Bad debts
The amount of the debtors which cannot be recovered is known
as bad debt. At the end the accounting year, the amount of bad debt is shown as
an expense in the profit & loss account and deducted from the debtors. The
double entry for recording the bad debt is:
Debit
Bad debt account
Credit Debtors account
At the end of the year, while preparing the final accounts,
the bad debt account is transferred to the profit & loss account by passing
the following adjustment entry:
Debit
Profit & loss account
Credit Bad debt account
Provision for bad debts
(Provision for doubtful debts)
The provision created to cover the next year’s bad debt
expense out of the current year’s debtors is known as provision for bad debts.
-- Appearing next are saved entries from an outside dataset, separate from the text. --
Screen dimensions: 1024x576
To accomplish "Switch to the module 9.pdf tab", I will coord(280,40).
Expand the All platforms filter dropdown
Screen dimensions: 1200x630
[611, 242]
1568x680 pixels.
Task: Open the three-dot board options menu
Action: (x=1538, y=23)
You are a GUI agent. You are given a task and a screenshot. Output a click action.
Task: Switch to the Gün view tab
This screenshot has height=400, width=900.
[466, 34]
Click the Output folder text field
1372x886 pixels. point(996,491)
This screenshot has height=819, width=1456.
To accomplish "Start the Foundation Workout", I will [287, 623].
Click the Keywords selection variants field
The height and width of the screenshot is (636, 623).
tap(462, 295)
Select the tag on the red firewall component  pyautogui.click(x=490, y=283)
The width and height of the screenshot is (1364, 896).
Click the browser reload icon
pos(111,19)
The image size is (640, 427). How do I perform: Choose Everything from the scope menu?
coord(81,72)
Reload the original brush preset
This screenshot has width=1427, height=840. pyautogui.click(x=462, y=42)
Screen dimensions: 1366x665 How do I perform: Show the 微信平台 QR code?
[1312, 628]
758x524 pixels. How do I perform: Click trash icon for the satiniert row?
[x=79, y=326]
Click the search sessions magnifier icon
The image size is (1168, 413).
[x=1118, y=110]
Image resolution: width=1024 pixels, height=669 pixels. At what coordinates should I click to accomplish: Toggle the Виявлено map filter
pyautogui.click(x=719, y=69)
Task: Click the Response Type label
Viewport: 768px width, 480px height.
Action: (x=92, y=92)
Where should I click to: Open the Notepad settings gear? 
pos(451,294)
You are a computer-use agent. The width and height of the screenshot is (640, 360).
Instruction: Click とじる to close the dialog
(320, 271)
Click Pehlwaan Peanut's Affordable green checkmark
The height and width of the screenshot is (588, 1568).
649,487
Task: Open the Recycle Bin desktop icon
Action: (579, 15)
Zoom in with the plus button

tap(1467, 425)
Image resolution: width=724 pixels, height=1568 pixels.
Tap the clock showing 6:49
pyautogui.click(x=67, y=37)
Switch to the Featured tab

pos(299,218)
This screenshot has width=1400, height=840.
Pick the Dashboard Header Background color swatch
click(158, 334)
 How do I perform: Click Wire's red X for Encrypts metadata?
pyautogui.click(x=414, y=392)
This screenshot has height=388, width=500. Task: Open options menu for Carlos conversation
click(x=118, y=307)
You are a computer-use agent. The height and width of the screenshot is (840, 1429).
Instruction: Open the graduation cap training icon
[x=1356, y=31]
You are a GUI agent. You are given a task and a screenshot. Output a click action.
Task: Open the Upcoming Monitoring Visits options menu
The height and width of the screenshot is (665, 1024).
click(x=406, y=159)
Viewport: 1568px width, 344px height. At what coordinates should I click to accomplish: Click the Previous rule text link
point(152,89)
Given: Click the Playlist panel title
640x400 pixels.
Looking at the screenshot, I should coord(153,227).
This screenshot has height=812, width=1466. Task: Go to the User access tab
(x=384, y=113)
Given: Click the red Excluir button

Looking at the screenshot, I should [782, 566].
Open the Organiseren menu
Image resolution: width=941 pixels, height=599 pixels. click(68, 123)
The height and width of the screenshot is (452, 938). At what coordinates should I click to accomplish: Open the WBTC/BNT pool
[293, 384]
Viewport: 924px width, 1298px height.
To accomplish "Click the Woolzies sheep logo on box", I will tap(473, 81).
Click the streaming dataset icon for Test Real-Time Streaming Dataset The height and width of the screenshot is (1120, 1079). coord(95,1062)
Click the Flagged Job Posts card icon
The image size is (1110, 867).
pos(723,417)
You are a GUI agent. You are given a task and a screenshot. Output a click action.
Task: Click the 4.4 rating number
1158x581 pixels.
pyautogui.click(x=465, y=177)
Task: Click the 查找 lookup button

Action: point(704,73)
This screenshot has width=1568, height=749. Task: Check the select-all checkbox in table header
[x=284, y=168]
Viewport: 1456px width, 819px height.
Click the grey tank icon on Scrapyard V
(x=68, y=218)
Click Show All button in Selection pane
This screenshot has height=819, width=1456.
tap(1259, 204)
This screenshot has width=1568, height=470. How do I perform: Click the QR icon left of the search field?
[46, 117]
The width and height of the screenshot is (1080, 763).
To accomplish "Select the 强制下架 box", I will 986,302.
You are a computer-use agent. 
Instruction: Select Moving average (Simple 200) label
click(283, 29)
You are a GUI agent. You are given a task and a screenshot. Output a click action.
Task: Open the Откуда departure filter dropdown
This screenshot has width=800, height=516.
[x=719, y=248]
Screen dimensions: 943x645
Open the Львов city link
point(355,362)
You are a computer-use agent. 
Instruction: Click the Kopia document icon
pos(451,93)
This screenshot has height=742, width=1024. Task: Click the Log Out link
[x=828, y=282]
This provision is created on the debtors after deducting the current year’s bad
debt. The double entries required for creating the provision for bad
debt are:
First
year Debit Profit & loss account and
Credit Provision for bad debts account.
Second year and subsequent
years:
For an increase in the provision for bad debt:
Debit Profit & loss account and (with the amount increased)
Credit Provision for bad debts account.
For a decrease in the provision for bad debt:
Debit Provision for bad debt account and
Credit Profit & loss account
The amount of decrease in the provision for bad debt is shown
as an income in the profit and loss account
While preparing the balance sheet, always the new
provision for bad debt is deducted from the amount of debtors.
Provision for discount
on debtors
This is the provision created to cover the expense of
discount that may be allowed to the debtors during the coming year when they
pay their debt on time. The increase in the provision for discount on debtors
is also shown as an expense in the profit & loss account and the new
provision for discount on debtors is deducted from the debtors in the balance
sheet.
The amount of provision for decrease in the provision for
discount on debtors is shown as an income in the profit & loss account.
The double entries
required for the provision for bad debt are:
During the first year to create the provision
for discount on debtors:
Profit
& loss account Dr
Provision
for discount on debtors account Cr
During the subsequent
years, for an increase in the
provision for discount on debtors:
Profit & loss account Dr.
Provisions for discount on debtors
account Cr.
For a decrease in the provision for discount on
debtors:
Provisions for discount on debtors
account Dr.
Profit & loss account Cr.
Key points
- A
debt written off is recorded in the books by debiting bad debts account
and crediting debtors account.
- The
provision for bad debt is calculated on the debtors’ balance obtained
after deducting the bad debt written off.
- In
the balance sheet, always the new provision for bad debt is deducted from
the Debtors.
- Increase
in the provision for bad debt is debited in the profit & loss account
and credited in the provision for bad debt account.
- Decrease
in the provision for bad debt is credited to profit & loss account and
debited in the provision for bad debt account.
- Increase
in the provision for bad debt is an expense and decrease in the provision
for bad debt is an income to be shown to in the profit & loss account.
- The
provision for discount on debtors is calculated on the debtors balance
after deducting the bad debt and the provision for bad debt amount.
- Always
new provision for discount on debtors is deducted from debtors, after
deducting the provision for bad debt.
- Increase
in the provision for discount on debtors is debited to profit & loss
account and credited to provision for discount on debtors account.
- Decrease
in the provision for bad debt is debited to provision for discount on
debtors account and credited to profit & loss account.
- Increase
in the provision for discount on debtors is an expense and decrease in the
provision for discount on debtors is an income to be shown in the profit
& loss account.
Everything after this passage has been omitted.